▸ **WORK ITEM**
A faithful transcription of all the records is required.

▸ **Pixel coordinate grounding data**
== Segment start ==

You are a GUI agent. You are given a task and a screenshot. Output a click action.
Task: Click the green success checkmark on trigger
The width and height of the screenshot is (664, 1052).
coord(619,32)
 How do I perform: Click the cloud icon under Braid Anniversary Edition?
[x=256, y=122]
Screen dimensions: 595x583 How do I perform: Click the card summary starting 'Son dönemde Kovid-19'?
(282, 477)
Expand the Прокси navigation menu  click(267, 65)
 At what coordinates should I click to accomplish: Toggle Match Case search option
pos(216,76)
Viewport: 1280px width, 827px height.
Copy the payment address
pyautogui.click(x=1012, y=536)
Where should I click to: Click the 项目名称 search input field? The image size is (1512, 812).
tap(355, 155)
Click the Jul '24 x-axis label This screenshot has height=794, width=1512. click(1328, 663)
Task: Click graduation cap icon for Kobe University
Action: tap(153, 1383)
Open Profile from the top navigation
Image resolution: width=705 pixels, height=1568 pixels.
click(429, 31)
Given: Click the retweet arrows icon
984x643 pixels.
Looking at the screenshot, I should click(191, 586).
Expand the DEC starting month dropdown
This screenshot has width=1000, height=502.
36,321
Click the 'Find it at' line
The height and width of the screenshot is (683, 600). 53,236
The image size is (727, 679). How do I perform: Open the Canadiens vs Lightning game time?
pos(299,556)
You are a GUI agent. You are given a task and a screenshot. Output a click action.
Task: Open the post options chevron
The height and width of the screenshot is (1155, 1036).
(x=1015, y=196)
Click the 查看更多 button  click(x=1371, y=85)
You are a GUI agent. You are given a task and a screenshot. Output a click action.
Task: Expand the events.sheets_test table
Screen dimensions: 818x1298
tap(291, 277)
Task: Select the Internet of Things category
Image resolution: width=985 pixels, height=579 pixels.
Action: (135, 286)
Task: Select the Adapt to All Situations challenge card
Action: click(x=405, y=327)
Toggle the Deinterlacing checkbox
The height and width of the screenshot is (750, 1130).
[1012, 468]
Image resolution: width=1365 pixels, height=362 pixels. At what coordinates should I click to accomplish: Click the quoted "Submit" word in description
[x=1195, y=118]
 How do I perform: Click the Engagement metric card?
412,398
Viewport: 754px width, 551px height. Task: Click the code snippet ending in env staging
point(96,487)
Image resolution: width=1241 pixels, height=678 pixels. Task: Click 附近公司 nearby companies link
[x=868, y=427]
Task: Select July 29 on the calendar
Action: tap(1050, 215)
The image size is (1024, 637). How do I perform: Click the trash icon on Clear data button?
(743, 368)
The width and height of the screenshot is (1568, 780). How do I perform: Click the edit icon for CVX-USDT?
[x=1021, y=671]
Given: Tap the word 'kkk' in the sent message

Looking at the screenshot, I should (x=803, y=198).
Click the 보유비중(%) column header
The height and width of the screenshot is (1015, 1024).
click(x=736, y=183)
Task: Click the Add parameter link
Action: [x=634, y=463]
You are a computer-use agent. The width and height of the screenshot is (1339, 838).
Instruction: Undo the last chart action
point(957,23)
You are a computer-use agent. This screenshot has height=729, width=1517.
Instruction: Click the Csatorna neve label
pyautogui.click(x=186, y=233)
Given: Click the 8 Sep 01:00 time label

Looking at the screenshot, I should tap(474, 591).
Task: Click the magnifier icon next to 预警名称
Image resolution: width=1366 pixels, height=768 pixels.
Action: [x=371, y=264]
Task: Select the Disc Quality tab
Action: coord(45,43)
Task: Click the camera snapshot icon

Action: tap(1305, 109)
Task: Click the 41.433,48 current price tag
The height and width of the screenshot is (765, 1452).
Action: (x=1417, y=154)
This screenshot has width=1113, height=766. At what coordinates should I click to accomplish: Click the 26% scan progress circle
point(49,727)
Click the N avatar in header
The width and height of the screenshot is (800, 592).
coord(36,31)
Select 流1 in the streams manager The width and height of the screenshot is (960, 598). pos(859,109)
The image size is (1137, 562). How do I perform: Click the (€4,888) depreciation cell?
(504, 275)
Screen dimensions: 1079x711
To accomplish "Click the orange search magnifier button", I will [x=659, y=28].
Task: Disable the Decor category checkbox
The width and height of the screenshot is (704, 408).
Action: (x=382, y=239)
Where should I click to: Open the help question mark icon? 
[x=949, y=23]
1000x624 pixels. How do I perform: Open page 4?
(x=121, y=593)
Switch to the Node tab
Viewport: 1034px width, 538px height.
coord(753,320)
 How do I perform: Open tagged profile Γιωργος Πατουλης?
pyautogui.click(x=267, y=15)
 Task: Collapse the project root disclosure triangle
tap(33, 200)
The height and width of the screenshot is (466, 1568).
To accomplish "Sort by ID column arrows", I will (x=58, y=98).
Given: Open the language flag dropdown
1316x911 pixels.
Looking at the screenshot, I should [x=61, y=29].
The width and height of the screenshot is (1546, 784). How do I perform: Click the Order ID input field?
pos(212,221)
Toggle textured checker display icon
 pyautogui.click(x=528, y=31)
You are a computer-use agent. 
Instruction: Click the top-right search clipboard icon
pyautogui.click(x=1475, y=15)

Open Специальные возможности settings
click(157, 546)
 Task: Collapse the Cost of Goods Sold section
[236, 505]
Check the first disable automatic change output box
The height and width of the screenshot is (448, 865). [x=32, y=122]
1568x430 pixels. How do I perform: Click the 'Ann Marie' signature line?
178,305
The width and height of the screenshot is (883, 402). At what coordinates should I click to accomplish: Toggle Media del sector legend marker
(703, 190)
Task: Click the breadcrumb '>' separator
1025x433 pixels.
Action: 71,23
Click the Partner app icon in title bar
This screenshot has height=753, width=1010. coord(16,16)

== Segment end ==

▸ **TASK OUTPUT**
You are a GUI agent. You are given a task and a screenshot. Output a click action.
Task: Click the green success checkmark on trigger
The width and height of the screenshot is (664, 1052).
coord(619,32)
 How do I perform: Click the cloud icon under Braid Anniversary Edition?
[x=256, y=122]
Screen dimensions: 595x583 How do I perform: Click the card summary starting 'Son dönemde Kovid-19'?
(282, 477)
Expand the Прокси navigation menu  click(267, 65)
 At what coordinates should I click to accomplish: Toggle Match Case search option
pos(216,76)
Viewport: 1280px width, 827px height.
Copy the payment address
pyautogui.click(x=1012, y=536)
Where should I click to: Click the 项目名称 search input field? The image size is (1512, 812).
tap(355, 155)
Click the Jul '24 x-axis label This screenshot has height=794, width=1512. click(1328, 663)
Task: Click graduation cap icon for Kobe University
Action: tap(153, 1383)
Open Profile from the top navigation
Image resolution: width=705 pixels, height=1568 pixels.
click(429, 31)
Given: Click the retweet arrows icon
984x643 pixels.
Looking at the screenshot, I should click(191, 586).
Expand the DEC starting month dropdown
This screenshot has width=1000, height=502.
36,321
Click the 'Find it at' line
The height and width of the screenshot is (683, 600). 53,236
The image size is (727, 679). How do I perform: Open the Canadiens vs Lightning game time?
pos(299,556)
You are a GUI agent. You are given a task and a screenshot. Output a click action.
Task: Open the post options chevron
The height and width of the screenshot is (1155, 1036).
(x=1015, y=196)
Click the 查看更多 button  click(x=1371, y=85)
You are a GUI agent. You are given a task and a screenshot. Output a click action.
Task: Expand the events.sheets_test table
Screen dimensions: 818x1298
tap(291, 277)
Task: Select the Internet of Things category
Image resolution: width=985 pixels, height=579 pixels.
Action: (135, 286)
Task: Select the Adapt to All Situations challenge card
Action: click(x=405, y=327)
Toggle the Deinterlacing checkbox
The height and width of the screenshot is (750, 1130).
[1012, 468]
Image resolution: width=1365 pixels, height=362 pixels. At what coordinates should I click to accomplish: Click the quoted "Submit" word in description
[x=1195, y=118]
 How do I perform: Click the Engagement metric card?
412,398
Viewport: 754px width, 551px height. Task: Click the code snippet ending in env staging
point(96,487)
Image resolution: width=1241 pixels, height=678 pixels. Task: Click 附近公司 nearby companies link
[x=868, y=427]
Task: Select July 29 on the calendar
Action: tap(1050, 215)
The image size is (1024, 637). How do I perform: Click the trash icon on Clear data button?
(743, 368)
The width and height of the screenshot is (1568, 780). How do I perform: Click the edit icon for CVX-USDT?
[x=1021, y=671]
Given: Tap the word 'kkk' in the sent message

Looking at the screenshot, I should (x=803, y=198).
Click the 보유비중(%) column header
The height and width of the screenshot is (1015, 1024).
click(x=736, y=183)
Task: Click the Add parameter link
Action: [x=634, y=463]
You are a computer-use agent. The width and height of the screenshot is (1339, 838).
Instruction: Undo the last chart action
point(957,23)
You are a computer-use agent. This screenshot has height=729, width=1517.
Instruction: Click the Csatorna neve label
pyautogui.click(x=186, y=233)
Given: Click the 8 Sep 01:00 time label

Looking at the screenshot, I should tap(474, 591).
Task: Click the magnifier icon next to 预警名称
Image resolution: width=1366 pixels, height=768 pixels.
Action: [x=371, y=264]
Task: Select the Disc Quality tab
Action: coord(45,43)
Task: Click the camera snapshot icon

Action: tap(1305, 109)
Task: Click the 41.433,48 current price tag
The height and width of the screenshot is (765, 1452).
Action: (x=1417, y=154)
This screenshot has width=1113, height=766. At what coordinates should I click to accomplish: Click the 26% scan progress circle
point(49,727)
Click the N avatar in header
The width and height of the screenshot is (800, 592).
coord(36,31)
Select 流1 in the streams manager The width and height of the screenshot is (960, 598). pos(859,109)
The image size is (1137, 562). How do I perform: Click the (€4,888) depreciation cell?
(504, 275)
Screen dimensions: 1079x711
To accomplish "Click the orange search magnifier button", I will [x=659, y=28].
Task: Disable the Decor category checkbox
The width and height of the screenshot is (704, 408).
Action: (x=382, y=239)
Where should I click to: Open the help question mark icon? 
[x=949, y=23]
1000x624 pixels. How do I perform: Open page 4?
(x=121, y=593)
Switch to the Node tab
Viewport: 1034px width, 538px height.
coord(753,320)
 How do I perform: Open tagged profile Γιωργος Πατουλης?
pyautogui.click(x=267, y=15)
 Task: Collapse the project root disclosure triangle
tap(33, 200)
The height and width of the screenshot is (466, 1568).
To accomplish "Sort by ID column arrows", I will (x=58, y=98).
Given: Open the language flag dropdown
1316x911 pixels.
Looking at the screenshot, I should [x=61, y=29].
The width and height of the screenshot is (1546, 784). How do I perform: Click the Order ID input field?
pos(212,221)
Toggle textured checker display icon
 pyautogui.click(x=528, y=31)
You are a computer-use agent. 
Instruction: Click the top-right search clipboard icon
pyautogui.click(x=1475, y=15)

Open Специальные возможности settings
click(157, 546)
 Task: Collapse the Cost of Goods Sold section
[236, 505]
Check the first disable automatic change output box
The height and width of the screenshot is (448, 865). [x=32, y=122]
1568x430 pixels. How do I perform: Click the 'Ann Marie' signature line?
178,305
The width and height of the screenshot is (883, 402). At what coordinates should I click to accomplish: Toggle Media del sector legend marker
(703, 190)
Task: Click the breadcrumb '>' separator
1025x433 pixels.
Action: 71,23
Click the Partner app icon in title bar
This screenshot has height=753, width=1010. coord(16,16)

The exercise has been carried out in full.